INFERTILITY II—EVALUATION FEMALE
Before any counseling or intervention for an infertile couple, the impediment to conception must be identiﬁed. Because 50% to 60% of identiﬁable causes of infertility are attributable to the female partner, much of the evaluation is focused on the woman. Beyond providing gametes to the union, the woman must also provide patent conduits to allow the gametes to meet and to transport the fertilized egg and a readied chamber for the embryo to implant, develop, and grow to viability.
In women, the most common cause of infertility (20% to 30%) is damage to the fallopian tubes interfering with proper transport of sperm or the fertilized ovum. Half of all women found to have tubal factor infertility lack a history of antecedent infections or surgery, supporting the need to evaluate tubal patency in patients regardless of their past history. Hysterosal-pingography, or alternately the ﬂushing of the fallopian tubes with sterile saline colored with dye at the time of laparoscopy, has replaced less precise archaic methods such as the Rubin test in which carbon dioxide was used to assess tubal patency. Hysterosalpingography allows the size and shape of the uterine cavity to be assessed (important if recurrent pregnancy loss is an issue) and laparoscopy allows a more direct view of the fallopian tubes, ovaries, and surrounding areas (if pelvic adhesive disease or endometriosis are possibilities). Each is invasive to a degree and each offers advantages and disadvantages over the other, making the choice of procedure based on the patient’s history and other clinical factors. The second most common cause for female infertility (10% to 15%) is a disorder of ovulation. Failure of ovulation can arise due to central or peripheral sources. If the ovary is incapable of responding to the hormonal signals coming from the pituitary (as in gonadal dysgenesis or following alkylating chemotherapy), ovulation cannot take place. Similarly, if the hypothalamic–pituitary–ovarian axis has been disrupted, the appropriate hormonal signaling may not be generated to result in the maturation and release of an oocyte. The use of basal body temperature measurements to detect the increase in temperature due to the postovulation surge in progestins has generally been replaced by the use of urinary LH surge monitoring kits even though an LH surge does not guarantee ovulation. An endometrial biopsy obtained after presumed ovulation can supply evidence of ovulation, but this method of documenting ovulation has also been replaced by less-invasive measures. Similarly, vaginal cytology as a marker of hormonal status is no longer used in the evaluation of infertility. When pituitary or ovarian fail-ures are considered possible, direct measurement of serum FSH and/or LH may be made to assess their status.

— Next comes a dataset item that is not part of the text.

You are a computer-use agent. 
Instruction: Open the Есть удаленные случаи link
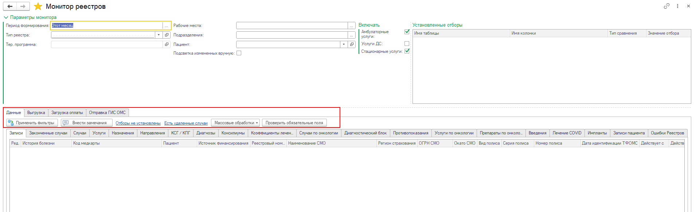(186, 123)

Although cervical factors are generally credited with about 5% of causes of infertility, the ability to bypass the effects of hostile or inadequate cervical mucus by assisted reproductive technologies has meant a decline in the importance of cervical mucus testing for infertility assessment. Although the cervical mucus can be evaluated for signs of ovulation (ferning or spinn-barkeit), like endometrial biopsy for the same purpose, these have been displaced by other methods.
Laparoscopy for the evaluation of tubal patency and the possibility of conditions such as endometriosis or pelvic adhesive disease can play an important role in the evaluation of the infertile. Hysteroscopy to evaluate the endometrial cavity can be useful, especially in couples in whom recurrent pregnancy loss has played a role in their childlessness. Chromosomal evaluations of infertile couples are seldom warranted except for selected infertility cases where a high degree of suspicion exists.